対応指針は、一連の改正法の内容が出揃った段階で、本部で内容を精査し、各法への対応を一括してとりまとめる。国会ではこれまで、改正労働契約法、改正労働者派遣法、改正高年齢者雇用安定法が成立している。

8月29日に成立した改正高齢法の内容と絡んでくる60歳以降の継続雇用では、現在、傘下組合のうち約600組合が経営側との協議に入っている。うち300程度の組合が継続雇用制度で希望者全員の雇用をめざして話し合いを続けており、80程度の組合が定年延長を要望して協議を進めている。大手単組で定年延長を求めているところには、島津、クボタ、井関農機などがある。

写真・定期大会のようす遠景、あいさつする眞中会長

大会の冒頭であいさつした眞中会長は、60歳以降の雇用に関する取り組みについて「単組からは、これまでは法改正の内容を見たいとの声が多かったが、昨日成立した。

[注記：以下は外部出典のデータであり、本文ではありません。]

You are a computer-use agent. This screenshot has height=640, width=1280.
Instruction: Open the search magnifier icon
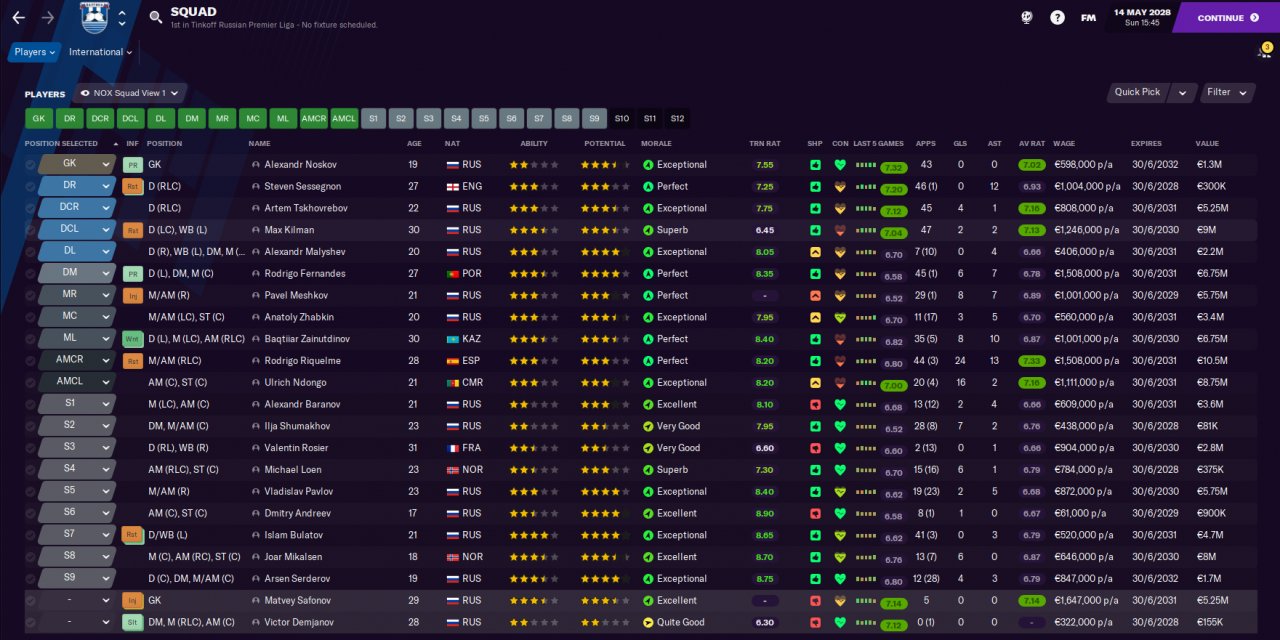pyautogui.click(x=155, y=17)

単組は大至急、2013年問題の詰めを行い、制度開始までの周知期間を確保してほしい」と構成単組に呼びかけた。

企業内最賃の協定化を急ぐ

方針に盛り込まれたこのほかの活動内容では、賃金の底上げに関する取り組みについて、引き続き、「賃金実態の把握に基づき、賃金構造を明らかにし、賃金水準を下げない取り組みを継続して進める」としている。具体的には、標準的な労働者の賃金水準の開示を進め、賃金の社会的な水準の形成・確立をめざすとともに企業内最賃協定の締結と水準引き上げを図り、産業別最賃(特定最賃)につなげる取り組みを強化する。

JAMの傘下で企業内最賃協定がある組合は6割を超えており、現在は協定できていないものの「協定とすることは可能」という組合が3割あるという。眞中会長は「未組織労働者のための水準引き上げの材料にもなるので、(賃金の制度化とあわせて)最低賃金の協定化も推進してほしい」とあいさつのなかで強調した。

賃金の制度化も急ぐ。JAMではまた半数弱の組合が賃金の制度化を達成できていない。

この1年の組織化は2,200人

組織拡大の取り組みでは、昨年度に引き続き、産別未加盟組合への対策や未組織労働者の労働組合結成による加盟の取り組みを積極的に進めるとしている。地方JAMでは組織拡大推進委員会の設置を進める。また、大手労組と連携し、関連・協力企業のなかで個別に組織化ターゲットを設定し、大手労組、本部・地方が連携して取り組みを進める。JAMでは昨年度は「50組合、5,000人」を組織拡大目標とし、実績(オブ加盟は除く)は、日研工作所労働組合(大阪)など30組合、2,272人だった。

大会ではこのほか、2012年末一時金闘争方針を確認したほか、政策制度の実現を推進していくため、来年の参議院選挙で再選をめざす轟木利治議員(基幹労連国政フォーラム幹事長)を支援していくことなどを確認した。